:: Excerpted text ::

Strings can be surrounded in a pair of matching triple-quotes: """ or '''. End of lines do not need to be escaped when using triple-quotes, but they will be included in the string. It is possible to prevent the end of line character by adding a \ at the end of the line.

The following uses one escape to avoid an unwanted initial blank line.

example = """\
    SELECT FROM"""

So option 2 modified:

import textwrap

def query():
    sql = textwrap.dedent("""\
        SELECT field1, field2, field3, field4
        FROM table
        WHERE condition1=1
        AND condition2=2""")
    con = mymodule.get_connection()
    ...

The repr(sql):

'SELECT field1, field2, field3, field4\nFROM table\nWHERE condition1=1\nAND condition2=2'

Solution 10 - Python

Just sharing a quick hands on string formatting for basic users! Which Python String Formatting Method Should You Be Using in Your Data Science Project?

Solution 11 - Python

you could put the field names into an array "fields", and then:


sql = 'select %s from table where condition1=1 and condition2=2' % (
', '.join(fields))

Solution 12 - Python

I would suggest sticking to option 2 (I'm always using it for queries any more complex than SELECT * FROM table) and if you want to print it in a nice way you may always use a separate module.

:: Record extracts ::

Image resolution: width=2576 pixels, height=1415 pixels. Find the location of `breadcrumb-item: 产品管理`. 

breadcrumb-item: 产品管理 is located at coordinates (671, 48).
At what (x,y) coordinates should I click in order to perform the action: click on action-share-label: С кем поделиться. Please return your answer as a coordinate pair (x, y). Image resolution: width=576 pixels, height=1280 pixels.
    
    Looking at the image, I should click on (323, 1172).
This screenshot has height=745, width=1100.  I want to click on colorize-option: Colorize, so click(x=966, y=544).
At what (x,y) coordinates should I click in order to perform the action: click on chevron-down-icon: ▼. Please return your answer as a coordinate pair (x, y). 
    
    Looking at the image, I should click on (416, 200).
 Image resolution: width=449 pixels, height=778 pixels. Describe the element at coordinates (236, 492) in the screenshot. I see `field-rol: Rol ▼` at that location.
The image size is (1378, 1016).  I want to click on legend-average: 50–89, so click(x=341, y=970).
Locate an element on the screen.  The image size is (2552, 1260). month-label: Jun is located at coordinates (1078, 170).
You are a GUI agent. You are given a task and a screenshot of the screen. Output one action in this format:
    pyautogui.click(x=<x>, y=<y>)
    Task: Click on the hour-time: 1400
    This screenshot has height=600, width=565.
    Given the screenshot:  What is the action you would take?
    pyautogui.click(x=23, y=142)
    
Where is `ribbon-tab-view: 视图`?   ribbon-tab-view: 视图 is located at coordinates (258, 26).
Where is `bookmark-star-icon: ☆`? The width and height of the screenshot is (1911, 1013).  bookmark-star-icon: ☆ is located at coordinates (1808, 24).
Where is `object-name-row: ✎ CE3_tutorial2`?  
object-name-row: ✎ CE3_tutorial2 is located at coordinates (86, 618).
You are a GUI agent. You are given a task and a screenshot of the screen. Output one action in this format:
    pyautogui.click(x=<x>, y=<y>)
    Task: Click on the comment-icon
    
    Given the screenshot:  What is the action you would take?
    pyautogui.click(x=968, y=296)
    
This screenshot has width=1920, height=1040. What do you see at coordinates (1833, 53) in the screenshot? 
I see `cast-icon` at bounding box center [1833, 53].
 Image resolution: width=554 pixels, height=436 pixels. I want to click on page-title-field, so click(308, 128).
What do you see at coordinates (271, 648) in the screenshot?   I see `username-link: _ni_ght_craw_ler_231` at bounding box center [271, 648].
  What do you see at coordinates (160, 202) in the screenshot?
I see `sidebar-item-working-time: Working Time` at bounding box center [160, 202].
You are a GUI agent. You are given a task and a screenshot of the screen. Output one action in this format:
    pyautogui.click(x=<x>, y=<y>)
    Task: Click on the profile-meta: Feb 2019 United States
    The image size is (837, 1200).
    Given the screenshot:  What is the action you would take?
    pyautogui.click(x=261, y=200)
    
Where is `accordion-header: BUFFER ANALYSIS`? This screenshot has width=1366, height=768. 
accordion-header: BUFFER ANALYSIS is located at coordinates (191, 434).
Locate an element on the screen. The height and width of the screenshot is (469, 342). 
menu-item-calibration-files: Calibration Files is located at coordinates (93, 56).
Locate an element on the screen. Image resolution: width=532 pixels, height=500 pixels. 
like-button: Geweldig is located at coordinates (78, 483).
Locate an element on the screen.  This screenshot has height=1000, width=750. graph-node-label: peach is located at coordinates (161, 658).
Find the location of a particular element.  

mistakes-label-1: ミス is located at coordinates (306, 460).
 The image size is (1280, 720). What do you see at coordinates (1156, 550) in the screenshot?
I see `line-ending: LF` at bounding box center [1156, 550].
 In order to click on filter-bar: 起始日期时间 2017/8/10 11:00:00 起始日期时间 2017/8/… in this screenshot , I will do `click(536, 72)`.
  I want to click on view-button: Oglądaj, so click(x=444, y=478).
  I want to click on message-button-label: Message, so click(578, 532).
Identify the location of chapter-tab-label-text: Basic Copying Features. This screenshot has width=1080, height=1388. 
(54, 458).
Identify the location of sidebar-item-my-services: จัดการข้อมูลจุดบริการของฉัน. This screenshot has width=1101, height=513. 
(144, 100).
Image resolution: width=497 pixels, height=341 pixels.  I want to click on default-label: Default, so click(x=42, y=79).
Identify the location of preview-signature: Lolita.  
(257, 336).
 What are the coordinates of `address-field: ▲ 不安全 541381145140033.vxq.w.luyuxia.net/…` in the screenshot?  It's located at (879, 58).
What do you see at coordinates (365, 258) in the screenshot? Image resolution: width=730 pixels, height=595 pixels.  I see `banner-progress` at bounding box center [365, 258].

:: The problem ::
From the Python multiline string text, list every field name in the SELECT clause of the query passed to textwrap.dedent.

:: Output for this exercise ::
field1, field2, field3, field4